> SELECTED TEXT

[Amplify a Voice: Introduction to Being an Antiracist]
Over the past few days I read a request from a person of color to white people – to amplify their voices instead of our own. That resonates. Please read about Kim Crayton’s Introduction to Being an Antiracist. If you’d like your voice amplified, anonymously or with citation, my blog, my social accounts, and everything I am is yours. #BlackLivesMatter #NotOneMore
Hey White Folx…this is your chance to learn the basics of being an Antiracist, while minimizing the potential for harm your whiteness has on others, as you learn.
Join Kim Crayton on June 27th, for an event designed SPECIFICALLY for white folx who are struggling with where and how to start their antiracist journey.
Event Pre-Work: This work requires an understanding of how we got here. So please listen to the “Seeing White” podcast series by Scene On Radio and be prepared to discuss.
Just what is going on with white people? Police shootings of unarmed African Americans. Acts of domestic terrorism by white supremacists. The renewed embrace of raw, undisguised white-identity politics. Unending racial inequity in schools, housing, criminal justice, and hiring. Some of this feels new, but in truth it’s an old story.
Why? Where did the notion of “whiteness” come from? What does it mean? What is whiteness for?
Scene on Radio host and producer John Biewen took a deep dive into these questions, along with an array of leading scholars and regular guest Dr. Chenjerai Kumanyika, in this fourteen-part documentary series, released between February and August 2017. The series editor is Loretta Williams.

> SOURCE DATA

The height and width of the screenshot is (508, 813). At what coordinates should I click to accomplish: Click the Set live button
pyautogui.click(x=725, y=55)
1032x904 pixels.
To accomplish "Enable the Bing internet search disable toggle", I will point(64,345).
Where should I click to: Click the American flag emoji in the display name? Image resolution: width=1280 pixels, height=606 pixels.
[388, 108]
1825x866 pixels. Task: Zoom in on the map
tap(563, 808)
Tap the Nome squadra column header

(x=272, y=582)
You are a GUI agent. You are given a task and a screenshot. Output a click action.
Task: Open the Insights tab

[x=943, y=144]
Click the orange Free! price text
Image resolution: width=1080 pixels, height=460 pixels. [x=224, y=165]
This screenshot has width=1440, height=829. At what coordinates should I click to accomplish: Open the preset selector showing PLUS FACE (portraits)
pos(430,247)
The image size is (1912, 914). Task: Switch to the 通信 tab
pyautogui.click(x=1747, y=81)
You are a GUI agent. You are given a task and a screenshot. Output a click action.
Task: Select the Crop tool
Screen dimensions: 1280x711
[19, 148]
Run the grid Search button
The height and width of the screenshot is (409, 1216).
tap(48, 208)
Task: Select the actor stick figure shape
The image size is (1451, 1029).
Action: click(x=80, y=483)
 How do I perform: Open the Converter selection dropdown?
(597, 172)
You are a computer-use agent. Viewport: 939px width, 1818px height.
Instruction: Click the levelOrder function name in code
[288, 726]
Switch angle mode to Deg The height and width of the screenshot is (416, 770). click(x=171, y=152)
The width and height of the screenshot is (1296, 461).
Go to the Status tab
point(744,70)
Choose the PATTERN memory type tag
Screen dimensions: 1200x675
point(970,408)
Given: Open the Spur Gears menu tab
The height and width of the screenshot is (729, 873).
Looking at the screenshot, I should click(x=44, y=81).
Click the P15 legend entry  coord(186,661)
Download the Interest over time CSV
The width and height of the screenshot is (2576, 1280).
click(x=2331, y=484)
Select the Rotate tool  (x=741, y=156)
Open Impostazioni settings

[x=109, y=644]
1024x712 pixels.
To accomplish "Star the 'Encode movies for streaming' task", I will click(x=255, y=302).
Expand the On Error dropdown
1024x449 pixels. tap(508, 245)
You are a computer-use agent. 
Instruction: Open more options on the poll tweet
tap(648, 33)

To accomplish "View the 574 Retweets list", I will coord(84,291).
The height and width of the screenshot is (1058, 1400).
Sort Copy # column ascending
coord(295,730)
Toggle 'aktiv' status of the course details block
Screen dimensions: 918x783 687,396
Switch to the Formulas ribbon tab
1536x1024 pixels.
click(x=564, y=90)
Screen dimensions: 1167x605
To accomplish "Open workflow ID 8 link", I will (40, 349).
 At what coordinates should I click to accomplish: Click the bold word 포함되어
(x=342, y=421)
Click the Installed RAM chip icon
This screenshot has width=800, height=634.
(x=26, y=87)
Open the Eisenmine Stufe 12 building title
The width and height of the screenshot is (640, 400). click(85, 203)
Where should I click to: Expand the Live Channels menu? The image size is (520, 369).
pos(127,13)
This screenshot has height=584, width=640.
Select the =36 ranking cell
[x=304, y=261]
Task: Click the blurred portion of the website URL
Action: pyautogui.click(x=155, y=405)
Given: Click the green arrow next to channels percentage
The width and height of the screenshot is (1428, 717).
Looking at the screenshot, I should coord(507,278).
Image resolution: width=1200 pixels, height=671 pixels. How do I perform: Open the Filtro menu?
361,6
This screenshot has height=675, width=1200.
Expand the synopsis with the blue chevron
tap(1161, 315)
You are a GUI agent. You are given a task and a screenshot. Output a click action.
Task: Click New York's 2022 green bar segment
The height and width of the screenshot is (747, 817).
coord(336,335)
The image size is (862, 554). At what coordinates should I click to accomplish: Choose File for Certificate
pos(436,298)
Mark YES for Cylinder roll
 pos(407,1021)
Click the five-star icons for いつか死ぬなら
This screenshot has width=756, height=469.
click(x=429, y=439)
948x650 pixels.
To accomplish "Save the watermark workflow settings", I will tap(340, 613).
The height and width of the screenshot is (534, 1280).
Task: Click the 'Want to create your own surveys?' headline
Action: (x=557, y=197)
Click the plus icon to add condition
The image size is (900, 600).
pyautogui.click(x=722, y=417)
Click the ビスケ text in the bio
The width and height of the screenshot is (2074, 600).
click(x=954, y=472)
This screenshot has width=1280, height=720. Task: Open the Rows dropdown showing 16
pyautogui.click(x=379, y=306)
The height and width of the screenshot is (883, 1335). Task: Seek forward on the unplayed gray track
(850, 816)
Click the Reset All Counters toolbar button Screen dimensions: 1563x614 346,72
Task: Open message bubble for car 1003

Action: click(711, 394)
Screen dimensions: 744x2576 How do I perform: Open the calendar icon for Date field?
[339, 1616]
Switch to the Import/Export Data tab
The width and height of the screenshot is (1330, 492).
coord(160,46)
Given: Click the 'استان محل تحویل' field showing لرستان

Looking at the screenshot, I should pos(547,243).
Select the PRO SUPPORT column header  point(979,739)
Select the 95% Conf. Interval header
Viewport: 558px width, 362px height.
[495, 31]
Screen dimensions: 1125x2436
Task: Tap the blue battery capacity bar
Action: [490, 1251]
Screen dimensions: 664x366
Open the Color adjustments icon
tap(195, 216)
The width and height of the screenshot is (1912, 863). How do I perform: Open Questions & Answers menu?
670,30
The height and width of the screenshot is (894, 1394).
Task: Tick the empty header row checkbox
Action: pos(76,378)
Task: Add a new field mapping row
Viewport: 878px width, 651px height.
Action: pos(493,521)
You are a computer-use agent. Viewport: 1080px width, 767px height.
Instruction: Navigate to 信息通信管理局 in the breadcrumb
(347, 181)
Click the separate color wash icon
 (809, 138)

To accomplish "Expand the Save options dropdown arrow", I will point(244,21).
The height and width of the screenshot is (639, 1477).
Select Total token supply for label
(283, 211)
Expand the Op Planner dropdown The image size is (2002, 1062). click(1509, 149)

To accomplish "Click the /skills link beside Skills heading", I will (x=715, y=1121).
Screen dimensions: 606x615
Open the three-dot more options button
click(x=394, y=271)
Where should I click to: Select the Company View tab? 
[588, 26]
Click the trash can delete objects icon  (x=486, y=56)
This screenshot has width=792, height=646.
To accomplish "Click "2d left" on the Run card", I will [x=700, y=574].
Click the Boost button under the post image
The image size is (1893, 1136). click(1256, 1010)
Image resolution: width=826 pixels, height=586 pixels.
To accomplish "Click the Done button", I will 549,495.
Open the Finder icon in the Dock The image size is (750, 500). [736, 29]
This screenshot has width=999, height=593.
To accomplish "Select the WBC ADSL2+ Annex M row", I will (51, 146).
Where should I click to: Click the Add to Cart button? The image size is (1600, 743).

> WHAT YOU WILL DO
A) According to the Amplify a Voice post, on what date will Kim Crayton hold her event?
B) Quote the Amplify a Voice post word for word, starting at "Why? Where did" and ending at "is Loretta Williams.".
The material after the Amplify a Voice post is separate from it.

> TASK ANSWERS
A) June 27th

B)
Why? Where did the notion of “whiteness” come from? What does it mean? What is whiteness for?
Scene on Radio host and producer John Biewen took a deep dive into these questions, along with an array of leading scholars and regular guest Dr. Chenjerai Kumanyika, in this fourteen-part documentary series, released between February and August 2017. The series editor is Loretta Williams.